Humor y bilis sugieren viscosidad, un elemento constitutivo del cine lacrimógeno que, a la vez, supone la interacción dualista de lo físico y biológico —la secreción orgánica de un determinado líquido, especialmente las lágrimas— con lo espiritual —el resultado que provoca en la vertiente anímica del individuo—; de ahí que la propia palabra humor haya derivado semánticamente hacia el segundo de los territorios en expresiones como estar de buen humor o tener un humor de perros. Se atribuye a Hipócrates (Sobre la naturaleza del hombre), o a su yerno y discípulo Pólibo, en el S. V antes de Cristo, la idea de que toda enfermedad estaba causada por un desequilibrio entre los cuatro humores del organismo registrados por Empédocles: sangre, flema, bilis amarilla y bilis negra. A partir de una alteración de esta última (la bilis fría y seca que en el nuevo mundo de la biopsiquiatría podría ser la serotonina, o más bien 5-hidroxitriptamina) se originaba la melancolía, enfermedad fisiológica cuyas dos características más determinantes eran la tristeza y el miedo. Y, como también haría Galeno ya en el S. II de nuestra era, Hipócrates hizo corresponder los cuatro humores con otros tantos temperamentos básicos del ser humano, entre ellos el melancólico, asociado a la estación otoñal (símbolo también de la decadencia de la persona), seca y fría, a la tierra (frente a los otros tres elementos básicos) y al planeta Saturno, el más alejado del Sol de los entonces conocidos y, también, el más frío y lento de todos ellos. De ahí que pronto se asociara el carácter melancólico con un temperamento “saturniano” e, incluso, llegara a llamarse a la melancolía “mal de Saturno”, hasta que Baudelaire habló de Las flores del mal como “libro saturniano, / que es orgiástico y melancólico”. Bartolomeo Ánglico, monje franciscano del S. XIII, describía ese planeta en De proprietatibus rerum, con esta sugestiva mezcla de literatura y astronomía:

“Saturno es un planeta maligno, frío y seco, nocturno y pesado, y por eso en las fábulas se le presenta viejo. Su círculo es el más alejado de la tierra, y a pesar de ello es para la tierra el más nocivo... En cuanto al color, es pálido o lívido como el plomo, porque tiene dos cualidades mortíferas, a saber, la frialdad y la sequedad. De ahí que el niño nacido y concebido bajo su dominio, o muere o le caen en suerte las peores cualidades. Según Ptolomeo en su libro de los juicios de los astros, hace al hombre atezado y feo, malhechor, perezoso, pesado, triste, rara vez alegre o risueño”.

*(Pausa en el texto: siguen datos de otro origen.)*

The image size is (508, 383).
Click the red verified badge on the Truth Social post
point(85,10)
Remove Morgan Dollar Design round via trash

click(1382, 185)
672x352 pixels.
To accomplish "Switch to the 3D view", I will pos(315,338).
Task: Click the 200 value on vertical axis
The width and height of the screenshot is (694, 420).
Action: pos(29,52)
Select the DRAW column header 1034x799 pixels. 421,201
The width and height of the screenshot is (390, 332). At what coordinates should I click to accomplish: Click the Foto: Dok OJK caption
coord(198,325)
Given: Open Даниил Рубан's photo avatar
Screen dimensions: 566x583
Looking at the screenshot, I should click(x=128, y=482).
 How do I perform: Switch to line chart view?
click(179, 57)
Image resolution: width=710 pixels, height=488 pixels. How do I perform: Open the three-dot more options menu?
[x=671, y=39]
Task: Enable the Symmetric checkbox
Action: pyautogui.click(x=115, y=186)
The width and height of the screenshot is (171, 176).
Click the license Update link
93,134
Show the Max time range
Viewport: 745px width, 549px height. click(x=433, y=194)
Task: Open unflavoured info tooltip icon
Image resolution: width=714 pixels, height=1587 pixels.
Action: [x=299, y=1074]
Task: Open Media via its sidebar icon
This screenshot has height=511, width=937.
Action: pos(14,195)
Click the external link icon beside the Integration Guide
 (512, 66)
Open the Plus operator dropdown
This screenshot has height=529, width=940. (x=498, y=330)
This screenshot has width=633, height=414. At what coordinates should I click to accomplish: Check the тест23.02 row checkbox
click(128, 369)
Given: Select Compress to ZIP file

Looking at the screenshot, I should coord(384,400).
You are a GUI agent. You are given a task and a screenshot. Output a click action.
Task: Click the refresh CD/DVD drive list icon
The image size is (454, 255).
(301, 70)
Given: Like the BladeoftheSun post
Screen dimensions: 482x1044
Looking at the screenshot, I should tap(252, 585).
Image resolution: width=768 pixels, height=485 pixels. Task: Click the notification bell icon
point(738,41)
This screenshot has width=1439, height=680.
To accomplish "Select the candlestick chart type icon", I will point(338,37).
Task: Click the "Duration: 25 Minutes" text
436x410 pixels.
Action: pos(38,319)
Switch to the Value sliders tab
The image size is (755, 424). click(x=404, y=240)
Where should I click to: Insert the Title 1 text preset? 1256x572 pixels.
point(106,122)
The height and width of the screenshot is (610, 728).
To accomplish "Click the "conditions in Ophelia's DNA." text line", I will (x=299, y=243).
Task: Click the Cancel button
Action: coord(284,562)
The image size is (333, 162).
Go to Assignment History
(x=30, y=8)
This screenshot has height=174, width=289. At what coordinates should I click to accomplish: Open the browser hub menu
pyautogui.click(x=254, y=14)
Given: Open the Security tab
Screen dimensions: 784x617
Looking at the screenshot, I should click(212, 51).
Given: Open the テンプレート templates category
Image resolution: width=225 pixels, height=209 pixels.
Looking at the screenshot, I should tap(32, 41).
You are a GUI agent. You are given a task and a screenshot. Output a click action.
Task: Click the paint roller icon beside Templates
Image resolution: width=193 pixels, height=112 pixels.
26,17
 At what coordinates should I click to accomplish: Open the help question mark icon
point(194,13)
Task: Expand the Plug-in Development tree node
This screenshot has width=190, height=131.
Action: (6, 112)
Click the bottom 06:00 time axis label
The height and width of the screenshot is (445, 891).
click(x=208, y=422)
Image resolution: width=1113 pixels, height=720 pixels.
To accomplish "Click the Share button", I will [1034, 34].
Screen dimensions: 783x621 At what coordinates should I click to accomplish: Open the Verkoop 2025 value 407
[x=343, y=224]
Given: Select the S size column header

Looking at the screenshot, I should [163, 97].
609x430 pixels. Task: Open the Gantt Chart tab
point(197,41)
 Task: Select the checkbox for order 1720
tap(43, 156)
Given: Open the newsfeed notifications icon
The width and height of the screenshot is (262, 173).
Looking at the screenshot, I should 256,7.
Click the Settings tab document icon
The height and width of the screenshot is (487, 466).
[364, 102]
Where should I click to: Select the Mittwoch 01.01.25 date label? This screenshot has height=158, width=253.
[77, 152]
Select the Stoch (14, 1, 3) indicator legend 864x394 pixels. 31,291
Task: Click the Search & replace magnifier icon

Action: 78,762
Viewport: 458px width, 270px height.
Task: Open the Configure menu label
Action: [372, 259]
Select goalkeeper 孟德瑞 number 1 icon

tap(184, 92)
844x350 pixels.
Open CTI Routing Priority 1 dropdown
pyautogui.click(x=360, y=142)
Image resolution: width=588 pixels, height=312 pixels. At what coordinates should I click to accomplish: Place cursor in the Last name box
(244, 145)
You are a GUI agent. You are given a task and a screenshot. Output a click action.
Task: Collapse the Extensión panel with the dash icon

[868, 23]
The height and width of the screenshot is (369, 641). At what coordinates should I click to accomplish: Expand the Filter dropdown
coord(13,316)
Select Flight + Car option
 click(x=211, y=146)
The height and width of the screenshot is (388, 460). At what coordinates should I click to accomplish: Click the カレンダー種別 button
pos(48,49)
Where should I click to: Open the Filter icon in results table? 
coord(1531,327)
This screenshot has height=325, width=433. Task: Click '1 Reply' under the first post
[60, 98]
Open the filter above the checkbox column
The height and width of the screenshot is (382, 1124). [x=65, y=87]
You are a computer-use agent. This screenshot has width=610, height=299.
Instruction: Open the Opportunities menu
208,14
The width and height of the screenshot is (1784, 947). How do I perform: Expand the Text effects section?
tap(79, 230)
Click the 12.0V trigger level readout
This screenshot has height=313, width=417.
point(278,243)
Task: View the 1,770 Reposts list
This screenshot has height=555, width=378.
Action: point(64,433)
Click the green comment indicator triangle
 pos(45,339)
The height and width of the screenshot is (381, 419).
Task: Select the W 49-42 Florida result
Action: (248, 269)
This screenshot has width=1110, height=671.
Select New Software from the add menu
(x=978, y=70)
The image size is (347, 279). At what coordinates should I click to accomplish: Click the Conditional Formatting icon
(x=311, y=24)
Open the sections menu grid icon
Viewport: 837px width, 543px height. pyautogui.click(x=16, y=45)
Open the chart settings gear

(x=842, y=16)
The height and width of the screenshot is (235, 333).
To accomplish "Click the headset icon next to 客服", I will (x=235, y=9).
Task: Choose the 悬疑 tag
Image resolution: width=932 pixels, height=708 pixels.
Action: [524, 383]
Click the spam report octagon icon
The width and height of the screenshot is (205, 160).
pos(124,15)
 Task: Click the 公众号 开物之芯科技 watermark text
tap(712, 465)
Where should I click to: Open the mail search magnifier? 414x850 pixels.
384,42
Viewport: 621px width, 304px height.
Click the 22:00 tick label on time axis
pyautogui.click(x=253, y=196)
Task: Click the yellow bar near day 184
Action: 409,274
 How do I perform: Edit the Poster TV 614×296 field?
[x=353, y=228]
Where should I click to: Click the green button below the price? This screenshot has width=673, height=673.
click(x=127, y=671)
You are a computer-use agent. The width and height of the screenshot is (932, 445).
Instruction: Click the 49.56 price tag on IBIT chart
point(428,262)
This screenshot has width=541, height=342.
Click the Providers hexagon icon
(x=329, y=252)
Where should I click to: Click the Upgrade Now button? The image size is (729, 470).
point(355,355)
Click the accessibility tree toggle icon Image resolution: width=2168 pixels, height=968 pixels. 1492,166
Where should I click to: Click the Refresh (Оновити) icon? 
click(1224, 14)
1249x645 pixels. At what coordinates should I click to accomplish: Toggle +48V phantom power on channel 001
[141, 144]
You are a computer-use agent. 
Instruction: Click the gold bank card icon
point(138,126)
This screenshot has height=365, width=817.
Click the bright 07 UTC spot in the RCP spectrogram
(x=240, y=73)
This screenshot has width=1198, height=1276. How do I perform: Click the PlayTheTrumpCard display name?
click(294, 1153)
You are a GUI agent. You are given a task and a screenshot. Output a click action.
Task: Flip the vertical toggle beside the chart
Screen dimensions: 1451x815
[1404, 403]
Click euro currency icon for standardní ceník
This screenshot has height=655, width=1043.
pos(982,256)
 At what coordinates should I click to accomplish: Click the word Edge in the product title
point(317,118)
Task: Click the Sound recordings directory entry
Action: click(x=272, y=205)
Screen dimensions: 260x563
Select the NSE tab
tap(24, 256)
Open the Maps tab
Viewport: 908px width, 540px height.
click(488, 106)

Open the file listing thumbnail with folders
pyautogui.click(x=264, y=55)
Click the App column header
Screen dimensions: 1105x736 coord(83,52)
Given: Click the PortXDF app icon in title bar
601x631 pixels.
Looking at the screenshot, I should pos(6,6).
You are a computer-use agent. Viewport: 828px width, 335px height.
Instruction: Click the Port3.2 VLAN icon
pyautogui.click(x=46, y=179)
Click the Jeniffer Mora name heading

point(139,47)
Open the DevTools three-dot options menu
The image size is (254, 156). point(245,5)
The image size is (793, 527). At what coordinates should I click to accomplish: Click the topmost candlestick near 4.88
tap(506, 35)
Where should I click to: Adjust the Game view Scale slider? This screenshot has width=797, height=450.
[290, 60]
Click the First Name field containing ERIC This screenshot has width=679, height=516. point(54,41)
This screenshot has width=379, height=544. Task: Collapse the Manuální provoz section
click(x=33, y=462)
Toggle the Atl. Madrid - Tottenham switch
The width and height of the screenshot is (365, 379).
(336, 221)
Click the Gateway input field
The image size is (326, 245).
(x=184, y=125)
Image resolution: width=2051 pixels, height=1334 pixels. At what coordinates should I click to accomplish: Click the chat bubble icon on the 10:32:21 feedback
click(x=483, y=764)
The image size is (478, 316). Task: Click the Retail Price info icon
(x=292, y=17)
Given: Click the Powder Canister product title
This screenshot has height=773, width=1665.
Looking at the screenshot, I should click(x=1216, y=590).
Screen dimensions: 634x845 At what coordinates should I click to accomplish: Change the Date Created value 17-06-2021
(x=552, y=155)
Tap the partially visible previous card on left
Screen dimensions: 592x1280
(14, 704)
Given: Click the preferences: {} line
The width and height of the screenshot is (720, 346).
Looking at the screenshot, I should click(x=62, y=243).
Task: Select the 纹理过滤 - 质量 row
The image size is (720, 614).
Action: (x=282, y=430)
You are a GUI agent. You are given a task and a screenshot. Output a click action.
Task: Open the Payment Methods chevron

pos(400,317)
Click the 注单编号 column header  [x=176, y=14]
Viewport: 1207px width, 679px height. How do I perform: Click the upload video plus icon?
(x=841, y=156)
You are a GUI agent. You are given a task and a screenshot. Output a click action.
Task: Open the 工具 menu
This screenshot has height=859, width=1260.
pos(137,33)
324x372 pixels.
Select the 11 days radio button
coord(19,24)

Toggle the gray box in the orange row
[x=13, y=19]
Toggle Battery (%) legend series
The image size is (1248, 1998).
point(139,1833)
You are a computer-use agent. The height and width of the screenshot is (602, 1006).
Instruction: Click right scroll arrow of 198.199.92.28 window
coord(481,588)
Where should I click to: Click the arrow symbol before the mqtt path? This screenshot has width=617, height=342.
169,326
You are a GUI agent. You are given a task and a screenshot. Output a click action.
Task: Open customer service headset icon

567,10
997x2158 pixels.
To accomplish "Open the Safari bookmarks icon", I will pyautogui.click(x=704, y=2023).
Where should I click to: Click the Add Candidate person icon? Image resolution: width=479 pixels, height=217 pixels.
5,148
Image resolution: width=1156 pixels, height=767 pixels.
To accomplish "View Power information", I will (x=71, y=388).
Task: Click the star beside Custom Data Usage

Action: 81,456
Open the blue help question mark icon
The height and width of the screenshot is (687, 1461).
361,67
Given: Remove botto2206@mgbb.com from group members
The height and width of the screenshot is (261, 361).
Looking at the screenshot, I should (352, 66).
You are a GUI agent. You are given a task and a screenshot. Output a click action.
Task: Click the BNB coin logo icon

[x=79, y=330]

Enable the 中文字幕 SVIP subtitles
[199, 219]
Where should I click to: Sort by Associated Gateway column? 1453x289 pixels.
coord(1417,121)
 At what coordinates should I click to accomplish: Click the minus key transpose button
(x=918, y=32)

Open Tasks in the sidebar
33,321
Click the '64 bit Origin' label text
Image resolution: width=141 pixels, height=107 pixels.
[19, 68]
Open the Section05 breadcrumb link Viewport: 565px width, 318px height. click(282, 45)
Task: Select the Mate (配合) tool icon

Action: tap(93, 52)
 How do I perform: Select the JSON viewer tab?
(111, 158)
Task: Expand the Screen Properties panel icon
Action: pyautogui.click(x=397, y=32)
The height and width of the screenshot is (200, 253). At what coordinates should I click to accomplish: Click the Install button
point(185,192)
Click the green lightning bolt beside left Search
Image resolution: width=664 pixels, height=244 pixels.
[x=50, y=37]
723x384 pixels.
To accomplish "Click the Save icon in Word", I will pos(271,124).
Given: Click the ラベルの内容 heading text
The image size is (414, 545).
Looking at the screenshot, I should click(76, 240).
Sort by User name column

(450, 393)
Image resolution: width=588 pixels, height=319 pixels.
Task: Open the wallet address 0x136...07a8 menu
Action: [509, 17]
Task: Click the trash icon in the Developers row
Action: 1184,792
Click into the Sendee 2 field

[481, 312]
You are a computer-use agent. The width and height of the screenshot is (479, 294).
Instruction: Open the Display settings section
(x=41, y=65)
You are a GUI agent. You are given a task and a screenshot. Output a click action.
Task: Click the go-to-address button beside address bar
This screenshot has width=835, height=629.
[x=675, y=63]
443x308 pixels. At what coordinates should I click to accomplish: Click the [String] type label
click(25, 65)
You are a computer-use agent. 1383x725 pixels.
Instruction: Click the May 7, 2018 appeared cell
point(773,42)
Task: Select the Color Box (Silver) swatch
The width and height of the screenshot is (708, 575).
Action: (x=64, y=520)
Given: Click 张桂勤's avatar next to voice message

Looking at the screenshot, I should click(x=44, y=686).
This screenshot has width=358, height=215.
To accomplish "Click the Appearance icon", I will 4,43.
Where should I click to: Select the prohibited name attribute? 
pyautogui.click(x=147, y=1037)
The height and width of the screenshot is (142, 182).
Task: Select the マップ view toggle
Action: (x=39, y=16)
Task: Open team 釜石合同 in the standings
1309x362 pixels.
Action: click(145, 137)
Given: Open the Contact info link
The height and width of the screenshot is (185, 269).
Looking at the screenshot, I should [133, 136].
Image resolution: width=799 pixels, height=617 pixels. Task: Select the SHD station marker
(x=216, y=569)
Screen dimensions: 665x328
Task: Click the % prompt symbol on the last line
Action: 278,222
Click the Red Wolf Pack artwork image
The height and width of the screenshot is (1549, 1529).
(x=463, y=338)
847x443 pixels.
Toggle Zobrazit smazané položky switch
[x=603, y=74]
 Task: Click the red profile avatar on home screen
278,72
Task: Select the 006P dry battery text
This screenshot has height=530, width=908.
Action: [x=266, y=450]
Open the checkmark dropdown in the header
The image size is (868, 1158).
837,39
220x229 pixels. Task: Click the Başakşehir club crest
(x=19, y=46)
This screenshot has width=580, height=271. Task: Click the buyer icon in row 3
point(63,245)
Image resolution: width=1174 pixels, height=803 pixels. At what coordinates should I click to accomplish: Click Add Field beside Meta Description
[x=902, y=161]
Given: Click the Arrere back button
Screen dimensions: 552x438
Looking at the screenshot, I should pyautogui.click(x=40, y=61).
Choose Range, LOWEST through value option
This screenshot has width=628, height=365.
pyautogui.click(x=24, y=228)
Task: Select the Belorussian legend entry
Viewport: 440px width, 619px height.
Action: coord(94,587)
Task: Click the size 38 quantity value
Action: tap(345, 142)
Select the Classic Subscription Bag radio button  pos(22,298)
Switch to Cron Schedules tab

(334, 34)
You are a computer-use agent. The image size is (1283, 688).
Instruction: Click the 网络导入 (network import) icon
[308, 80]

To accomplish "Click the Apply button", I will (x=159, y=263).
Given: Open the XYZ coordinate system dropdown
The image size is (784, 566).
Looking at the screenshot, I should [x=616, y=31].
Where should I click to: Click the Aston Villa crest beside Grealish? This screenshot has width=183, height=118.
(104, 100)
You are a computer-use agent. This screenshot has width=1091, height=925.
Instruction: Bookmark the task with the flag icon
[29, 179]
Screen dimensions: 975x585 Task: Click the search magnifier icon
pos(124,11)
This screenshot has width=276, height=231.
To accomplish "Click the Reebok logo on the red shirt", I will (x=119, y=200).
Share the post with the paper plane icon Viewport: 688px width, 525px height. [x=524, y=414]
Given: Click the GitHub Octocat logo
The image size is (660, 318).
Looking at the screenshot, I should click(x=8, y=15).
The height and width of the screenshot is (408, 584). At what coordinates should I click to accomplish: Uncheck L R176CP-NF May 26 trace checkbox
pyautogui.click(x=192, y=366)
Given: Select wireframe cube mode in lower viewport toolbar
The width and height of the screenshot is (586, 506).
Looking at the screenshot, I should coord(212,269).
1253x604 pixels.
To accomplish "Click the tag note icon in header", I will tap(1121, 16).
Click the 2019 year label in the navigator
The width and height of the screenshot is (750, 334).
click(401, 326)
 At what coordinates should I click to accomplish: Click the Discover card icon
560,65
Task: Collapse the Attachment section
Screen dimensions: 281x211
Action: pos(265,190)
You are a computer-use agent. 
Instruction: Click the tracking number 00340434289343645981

Se nota en tal descripción el carácter bipolar saturniano, pues si en ocasiones aparece como el dios de la abundancia y de la actividad (una especie de guía intelectual y artística), también es el representante del miedo, la angustia y la depresión, como pone de manifiesto la abundante y terrible iconografía que lo muestra devorando a sus propios hijos (Rubens, Goya, entre otros).